━━━ RECORDS PROVIDED ━━━

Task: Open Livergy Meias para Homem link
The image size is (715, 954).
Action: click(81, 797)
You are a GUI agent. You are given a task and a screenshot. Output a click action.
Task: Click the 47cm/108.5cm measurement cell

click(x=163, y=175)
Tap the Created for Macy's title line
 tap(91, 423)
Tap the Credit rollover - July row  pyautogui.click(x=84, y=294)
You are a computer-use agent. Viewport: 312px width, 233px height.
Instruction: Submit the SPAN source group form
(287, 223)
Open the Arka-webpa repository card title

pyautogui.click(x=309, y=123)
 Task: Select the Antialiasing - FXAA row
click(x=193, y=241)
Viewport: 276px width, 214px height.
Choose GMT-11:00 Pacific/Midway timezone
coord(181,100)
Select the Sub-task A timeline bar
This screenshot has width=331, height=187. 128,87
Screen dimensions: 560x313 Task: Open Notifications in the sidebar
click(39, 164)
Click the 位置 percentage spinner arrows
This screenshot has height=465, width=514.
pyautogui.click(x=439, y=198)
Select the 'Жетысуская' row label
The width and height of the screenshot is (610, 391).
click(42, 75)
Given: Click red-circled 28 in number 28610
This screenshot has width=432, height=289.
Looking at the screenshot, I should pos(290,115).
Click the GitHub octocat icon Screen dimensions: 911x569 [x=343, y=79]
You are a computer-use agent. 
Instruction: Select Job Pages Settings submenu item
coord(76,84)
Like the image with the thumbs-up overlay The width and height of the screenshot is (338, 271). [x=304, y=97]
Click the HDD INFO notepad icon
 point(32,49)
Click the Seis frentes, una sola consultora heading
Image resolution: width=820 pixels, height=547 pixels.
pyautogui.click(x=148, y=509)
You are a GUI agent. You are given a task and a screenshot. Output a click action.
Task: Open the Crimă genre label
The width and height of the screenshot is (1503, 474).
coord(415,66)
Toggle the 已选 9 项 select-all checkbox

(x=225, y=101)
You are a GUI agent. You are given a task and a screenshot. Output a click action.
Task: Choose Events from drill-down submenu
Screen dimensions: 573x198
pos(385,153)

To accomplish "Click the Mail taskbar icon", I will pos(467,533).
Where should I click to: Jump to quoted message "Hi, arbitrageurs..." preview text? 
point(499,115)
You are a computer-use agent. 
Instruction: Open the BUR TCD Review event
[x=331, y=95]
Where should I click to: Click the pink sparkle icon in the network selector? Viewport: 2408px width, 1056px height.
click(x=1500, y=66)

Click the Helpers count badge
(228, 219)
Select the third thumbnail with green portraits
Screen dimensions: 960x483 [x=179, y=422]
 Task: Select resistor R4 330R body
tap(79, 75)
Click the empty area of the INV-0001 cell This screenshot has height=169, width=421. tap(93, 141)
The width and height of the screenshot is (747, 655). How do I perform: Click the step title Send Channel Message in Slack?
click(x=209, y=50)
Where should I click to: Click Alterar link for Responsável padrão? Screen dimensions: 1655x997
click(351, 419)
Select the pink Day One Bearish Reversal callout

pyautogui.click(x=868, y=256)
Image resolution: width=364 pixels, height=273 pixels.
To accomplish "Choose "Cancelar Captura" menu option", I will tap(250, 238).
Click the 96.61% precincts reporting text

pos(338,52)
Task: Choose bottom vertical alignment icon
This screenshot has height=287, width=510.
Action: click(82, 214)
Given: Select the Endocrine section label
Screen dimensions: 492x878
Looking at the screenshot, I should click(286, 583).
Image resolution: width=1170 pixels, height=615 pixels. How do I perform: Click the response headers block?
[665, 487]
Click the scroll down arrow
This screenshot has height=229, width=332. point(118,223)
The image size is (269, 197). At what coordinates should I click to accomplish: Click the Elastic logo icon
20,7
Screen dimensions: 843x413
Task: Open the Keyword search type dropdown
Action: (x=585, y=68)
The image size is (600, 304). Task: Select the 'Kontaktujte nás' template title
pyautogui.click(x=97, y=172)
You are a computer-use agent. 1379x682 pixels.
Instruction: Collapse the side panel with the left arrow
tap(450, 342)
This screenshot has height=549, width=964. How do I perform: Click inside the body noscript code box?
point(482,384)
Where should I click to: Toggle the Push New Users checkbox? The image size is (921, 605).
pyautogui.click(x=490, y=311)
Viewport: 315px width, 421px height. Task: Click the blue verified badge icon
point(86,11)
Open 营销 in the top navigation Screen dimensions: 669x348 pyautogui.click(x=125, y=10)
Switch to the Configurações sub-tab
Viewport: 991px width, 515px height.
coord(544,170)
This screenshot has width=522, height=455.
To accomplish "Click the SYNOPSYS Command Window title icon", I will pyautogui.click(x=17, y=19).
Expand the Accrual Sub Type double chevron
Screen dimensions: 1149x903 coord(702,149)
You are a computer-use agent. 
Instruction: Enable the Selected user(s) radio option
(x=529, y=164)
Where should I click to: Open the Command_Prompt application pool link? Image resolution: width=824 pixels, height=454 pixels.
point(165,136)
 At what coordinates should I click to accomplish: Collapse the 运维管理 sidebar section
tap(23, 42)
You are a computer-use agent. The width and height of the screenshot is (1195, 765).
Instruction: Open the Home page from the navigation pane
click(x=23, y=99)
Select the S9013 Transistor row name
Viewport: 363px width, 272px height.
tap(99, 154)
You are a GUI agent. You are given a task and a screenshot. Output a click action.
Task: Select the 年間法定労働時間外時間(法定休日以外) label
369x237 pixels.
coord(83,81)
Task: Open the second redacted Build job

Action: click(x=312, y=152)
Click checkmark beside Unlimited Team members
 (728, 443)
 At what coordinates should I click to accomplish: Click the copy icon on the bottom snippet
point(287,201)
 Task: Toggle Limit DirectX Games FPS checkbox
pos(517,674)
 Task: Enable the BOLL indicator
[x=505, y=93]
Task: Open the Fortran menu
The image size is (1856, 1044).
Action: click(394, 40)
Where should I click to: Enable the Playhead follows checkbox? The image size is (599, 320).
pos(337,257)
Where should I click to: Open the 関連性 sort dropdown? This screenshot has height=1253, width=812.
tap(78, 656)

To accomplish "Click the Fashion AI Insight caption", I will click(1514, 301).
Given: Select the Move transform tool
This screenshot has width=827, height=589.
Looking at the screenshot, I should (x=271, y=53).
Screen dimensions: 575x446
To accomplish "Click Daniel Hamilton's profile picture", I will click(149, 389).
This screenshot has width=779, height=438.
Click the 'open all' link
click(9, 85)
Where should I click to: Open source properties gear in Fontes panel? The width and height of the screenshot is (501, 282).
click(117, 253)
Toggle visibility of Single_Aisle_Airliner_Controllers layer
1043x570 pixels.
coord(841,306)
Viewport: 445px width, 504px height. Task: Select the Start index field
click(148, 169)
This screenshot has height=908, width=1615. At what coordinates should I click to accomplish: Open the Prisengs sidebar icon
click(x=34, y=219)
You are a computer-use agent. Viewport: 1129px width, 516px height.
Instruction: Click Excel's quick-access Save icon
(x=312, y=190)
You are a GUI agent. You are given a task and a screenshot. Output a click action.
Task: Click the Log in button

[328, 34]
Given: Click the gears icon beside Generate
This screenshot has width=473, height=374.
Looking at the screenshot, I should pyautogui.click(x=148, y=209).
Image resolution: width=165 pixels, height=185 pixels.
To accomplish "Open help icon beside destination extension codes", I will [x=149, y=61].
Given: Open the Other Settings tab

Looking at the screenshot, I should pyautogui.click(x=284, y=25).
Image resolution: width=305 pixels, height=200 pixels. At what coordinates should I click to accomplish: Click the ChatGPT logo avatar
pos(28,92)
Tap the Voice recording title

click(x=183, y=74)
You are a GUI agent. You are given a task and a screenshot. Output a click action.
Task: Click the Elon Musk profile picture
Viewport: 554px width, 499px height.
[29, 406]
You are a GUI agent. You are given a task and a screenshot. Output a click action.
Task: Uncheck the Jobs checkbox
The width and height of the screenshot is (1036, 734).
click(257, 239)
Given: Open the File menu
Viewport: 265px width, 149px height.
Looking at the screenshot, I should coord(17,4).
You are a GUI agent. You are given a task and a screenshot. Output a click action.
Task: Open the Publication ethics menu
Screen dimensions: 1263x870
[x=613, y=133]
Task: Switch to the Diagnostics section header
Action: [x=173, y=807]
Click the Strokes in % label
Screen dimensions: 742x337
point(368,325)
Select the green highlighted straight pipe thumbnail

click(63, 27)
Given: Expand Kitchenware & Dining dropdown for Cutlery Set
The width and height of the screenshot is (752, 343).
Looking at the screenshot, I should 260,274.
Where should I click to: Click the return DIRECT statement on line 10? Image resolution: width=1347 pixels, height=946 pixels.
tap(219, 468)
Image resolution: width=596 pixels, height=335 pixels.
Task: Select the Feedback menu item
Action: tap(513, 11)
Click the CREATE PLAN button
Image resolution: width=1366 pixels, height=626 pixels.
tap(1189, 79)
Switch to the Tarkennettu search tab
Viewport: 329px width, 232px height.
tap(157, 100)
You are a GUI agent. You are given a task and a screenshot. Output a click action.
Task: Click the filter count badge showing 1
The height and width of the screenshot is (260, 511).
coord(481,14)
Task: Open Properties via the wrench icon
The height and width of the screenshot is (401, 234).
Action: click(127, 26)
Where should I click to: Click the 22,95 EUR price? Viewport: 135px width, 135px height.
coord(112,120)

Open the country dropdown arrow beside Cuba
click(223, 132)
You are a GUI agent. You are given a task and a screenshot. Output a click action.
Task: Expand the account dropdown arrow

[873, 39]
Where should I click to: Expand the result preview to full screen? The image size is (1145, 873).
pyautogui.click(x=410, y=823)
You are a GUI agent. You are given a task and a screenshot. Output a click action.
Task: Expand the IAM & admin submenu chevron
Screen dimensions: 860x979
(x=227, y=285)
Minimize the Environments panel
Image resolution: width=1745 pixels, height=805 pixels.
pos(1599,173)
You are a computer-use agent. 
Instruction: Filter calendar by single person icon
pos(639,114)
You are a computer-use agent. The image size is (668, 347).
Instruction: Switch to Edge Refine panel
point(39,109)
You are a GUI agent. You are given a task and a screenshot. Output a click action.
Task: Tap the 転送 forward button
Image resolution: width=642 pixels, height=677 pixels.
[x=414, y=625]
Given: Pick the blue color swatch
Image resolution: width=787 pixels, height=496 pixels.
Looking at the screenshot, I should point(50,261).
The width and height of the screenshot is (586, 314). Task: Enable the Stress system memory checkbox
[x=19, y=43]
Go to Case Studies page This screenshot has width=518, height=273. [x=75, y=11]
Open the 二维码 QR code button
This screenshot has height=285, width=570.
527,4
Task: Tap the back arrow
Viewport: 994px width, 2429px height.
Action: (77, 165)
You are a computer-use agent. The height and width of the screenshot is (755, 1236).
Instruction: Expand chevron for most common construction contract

━━━

WORK TO BE COMPLETED:
Can you print the lines of the listing above unchanged, starting with the line that contains "Given: Click the gears icon beside Generate" and going on through the line that contains "Looking at the screenshot, I should coord(17,4)."?

ANSWER TO THE PROBLEM:
Given: Click the gears icon beside Generate
This screenshot has width=473, height=374.
Looking at the screenshot, I should pyautogui.click(x=148, y=209).
Image resolution: width=165 pixels, height=185 pixels.
To accomplish "Open help icon beside destination extension codes", I will [x=149, y=61].
Given: Open the Other Settings tab

Looking at the screenshot, I should pyautogui.click(x=284, y=25).
Image resolution: width=305 pixels, height=200 pixels. At what coordinates should I click to accomplish: Click the ChatGPT logo avatar
pos(28,92)
Tap the Voice recording title

click(x=183, y=74)
You are a GUI agent. You are given a task and a screenshot. Output a click action.
Task: Click the Elon Musk profile picture
Viewport: 554px width, 499px height.
[29, 406]
You are a GUI agent. You are given a task and a screenshot. Output a click action.
Task: Uncheck the Jobs checkbox
The width and height of the screenshot is (1036, 734).
click(257, 239)
Given: Open the File menu
Viewport: 265px width, 149px height.
Looking at the screenshot, I should coord(17,4).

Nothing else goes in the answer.